The controversy which almost brought down the government of conservative President Sebastian Piñera promises to be probably the main issue of the coming presidential candidate. Thursday’s was the first joint protest this year by Confech, representing the majority of collegians, and the various organizations of high school students, with support from organized labor. A crowd estimated by organizers at around 150,000 gathered in Santiago’s Plaza Italia and marched down the Alameda, the capital’s main thoroughfare. The procession unfolded in a peaceful, even festive, atmosphere, with music and brightly colored banners, though the end of the formal demonstration was followed by isolated clashes between police and hooded militants.
Chilean students took to the streets in large numbers more than 40 times in 2011 to denounce a highly stratified education system that funnels state subsidies to private institutions even as public schools in poor areas struggle.
After a relatively subdued 2012, the student movement is hoping to exert influence on this year’s presidential and congressional elections.
The leading presidential hopeful and supported by all public opinion polls former president Michelle Bachelet has already announced a plan to finance public opinion by taxing the rich and gradually dismounting the current for-profit system.
Chile’s public schools and universities were neglected during the 1973-1990 rule of the late Gen. Augusto Pinochet, who embraced doctrinaire free market policies.
Private schools mushroomed under the military regime and the trend continued after democracy was restored, even during the 1990-2010 tenure of the center-left Concertacion coalition.

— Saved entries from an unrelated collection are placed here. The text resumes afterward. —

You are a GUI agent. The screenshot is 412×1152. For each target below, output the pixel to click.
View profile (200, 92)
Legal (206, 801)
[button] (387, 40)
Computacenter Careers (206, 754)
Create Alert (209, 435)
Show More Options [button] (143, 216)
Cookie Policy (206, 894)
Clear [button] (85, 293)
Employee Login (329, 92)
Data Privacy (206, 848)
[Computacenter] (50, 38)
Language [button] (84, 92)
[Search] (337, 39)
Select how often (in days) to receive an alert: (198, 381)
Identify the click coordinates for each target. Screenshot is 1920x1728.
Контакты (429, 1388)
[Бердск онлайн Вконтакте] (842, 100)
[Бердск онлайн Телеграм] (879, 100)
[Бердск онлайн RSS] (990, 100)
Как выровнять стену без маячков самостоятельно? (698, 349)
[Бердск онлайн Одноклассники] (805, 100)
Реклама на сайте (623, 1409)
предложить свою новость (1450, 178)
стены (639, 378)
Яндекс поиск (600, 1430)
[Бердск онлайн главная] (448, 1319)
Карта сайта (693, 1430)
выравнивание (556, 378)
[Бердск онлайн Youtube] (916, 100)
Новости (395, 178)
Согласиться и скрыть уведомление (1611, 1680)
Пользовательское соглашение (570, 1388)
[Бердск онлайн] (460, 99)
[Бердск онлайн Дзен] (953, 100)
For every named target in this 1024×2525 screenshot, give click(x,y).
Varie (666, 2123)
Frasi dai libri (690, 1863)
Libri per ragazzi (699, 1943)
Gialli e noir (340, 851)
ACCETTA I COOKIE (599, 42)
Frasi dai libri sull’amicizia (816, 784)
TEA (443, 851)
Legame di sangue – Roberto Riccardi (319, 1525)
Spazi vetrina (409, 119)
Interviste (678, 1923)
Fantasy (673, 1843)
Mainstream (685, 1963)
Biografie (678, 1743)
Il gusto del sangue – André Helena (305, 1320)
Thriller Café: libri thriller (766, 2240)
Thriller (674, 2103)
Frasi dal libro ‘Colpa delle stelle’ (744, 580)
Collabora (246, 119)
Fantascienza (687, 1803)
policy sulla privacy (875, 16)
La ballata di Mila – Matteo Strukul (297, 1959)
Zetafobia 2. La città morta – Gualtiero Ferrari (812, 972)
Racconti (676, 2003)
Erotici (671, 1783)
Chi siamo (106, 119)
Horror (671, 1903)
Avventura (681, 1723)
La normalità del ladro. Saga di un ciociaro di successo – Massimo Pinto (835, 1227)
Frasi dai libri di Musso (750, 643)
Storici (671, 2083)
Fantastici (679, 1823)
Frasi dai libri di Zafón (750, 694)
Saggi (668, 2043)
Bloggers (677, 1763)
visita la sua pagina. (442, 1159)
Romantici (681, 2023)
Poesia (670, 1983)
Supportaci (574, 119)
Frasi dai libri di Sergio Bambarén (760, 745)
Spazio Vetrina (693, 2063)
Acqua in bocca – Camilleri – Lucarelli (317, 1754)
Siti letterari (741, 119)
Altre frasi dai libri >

Students want the elimination of school fees, an end to for-profit universities – technically illegal but able to operate thanks to loopholes – and a reduction in the high cost of college, which forces many to take on large debts.
“When we say we want free education for all, it is because we understand that education is a right, and rights are for everybody or they are not rights,” Andres Fielbaum, leader of the student organization of the University of Chile, said Thursday.